## Challenges
A. Answer these about the passage on bank reserves, one per line:
(i) What do banks have to hold back part of their deposits for?
(ii) How much cash must an individual bank keep in reserve?
(iii) How do the banks settle excesses and shortfalls at the end of every working day?
B. Reproduce the stretch of the passage on bank reserves from "Banks lend out the" through "for cash withdrawals.", switching "location" to "region".

## Passage to read

How banks minimise the need for reserves

Banks lend out the money they receive as deposits, as part of the money creation cycle of lending, spending, earning, and saving; however, they must reserve some of that money for withdrawals of true cash (bank notes and coins.)  The less money that a bank reserves for cash withdrawals, the more money there is to lend, and the more interest it gets from loans.

 

The demand for cash withdrawals is highly variable, both in time and place. An individual bank may experience a large demand for cash withdrawals while at the same time another bank in a different location may experience a low demand for cash withdrawals; at different times the positions may be reversed. Any individual bank will need to keep sufficient cash reserves to cover the greatest expected momentary demand for cash withdrawals.

 

However, the banks are big organisations, with so many deposit accounts in so many branches that the amount of money that is withdrawn at any particular time tends to even out across all of the branches. In fact, all the banks work together so that the demand for withdrawals can be evened out across all of the banks. At the end of every working day the banks even out any excesses and shortfalls between each other by lending each other the necessary money in inter-bank loans. By working together this way, any variation of demand for true cash is spread across all of the banks, making the amount required for reserves much more predictable. This means that they can safely minimise their cash reserves and maximise the amount of money that they have available to lend out to make a profit from.

## Recorded data
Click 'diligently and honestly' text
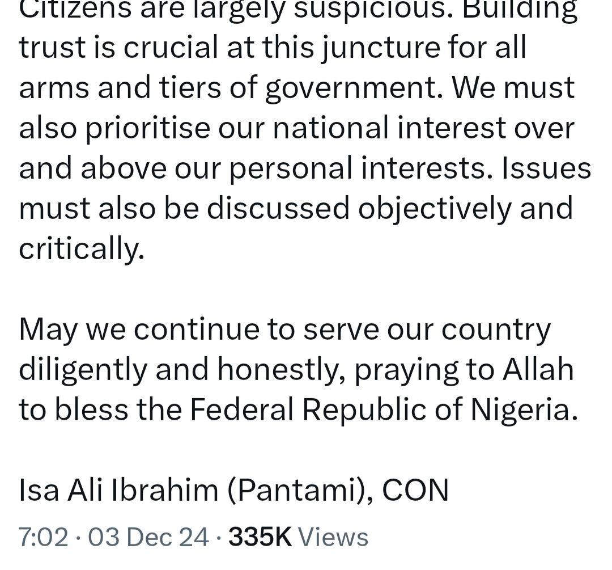Viewport: 612px width, 570px height. (182, 370)
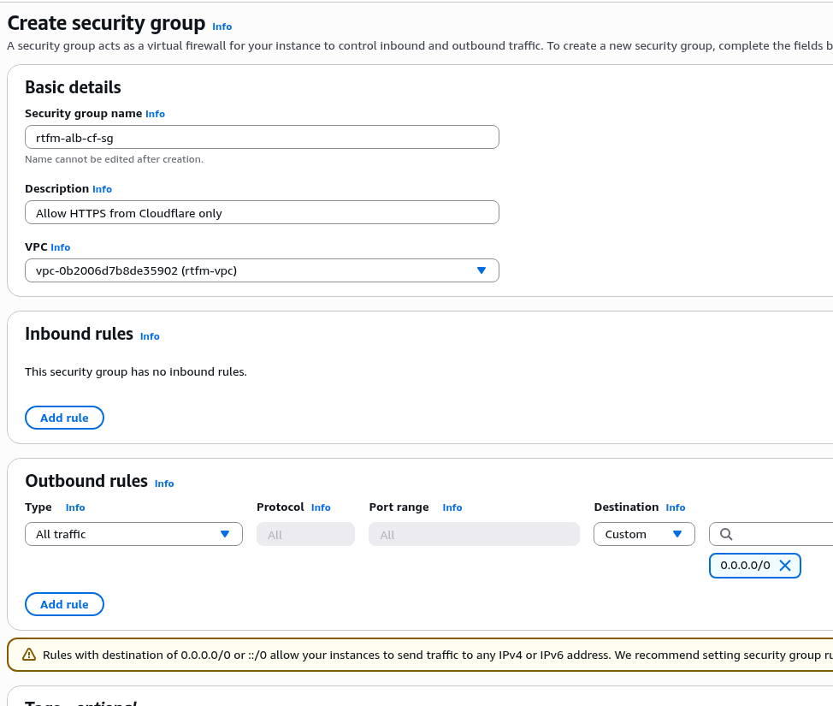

## Responses to the exercise
A.
(i) Withdrawals of true cash (bank notes and coins).
(ii) Enough to cover the greatest expected momentary demand for cash withdrawals.
(iii) By lending each other the necessary money in inter-bank loans.

B.
Banks lend out the money they receive as deposits, as part of the money creation cycle of lending, spending, earning, and saving; however, they must reserve some of that money for withdrawals of true cash (bank notes and coins.)  The less money that a bank reserves for cash withdrawals, the more money there is to lend, and the more interest it gets from loans.

 

The demand for cash withdrawals is highly variable, both in time and place. An individual bank may experience a large demand for cash withdrawals while at the same time another bank in a different region may experience a low demand for cash withdrawals; at different times the positions may be reversed. Any individual bank will need to keep sufficient cash reserves to cover the greatest expected momentary demand for cash withdrawals.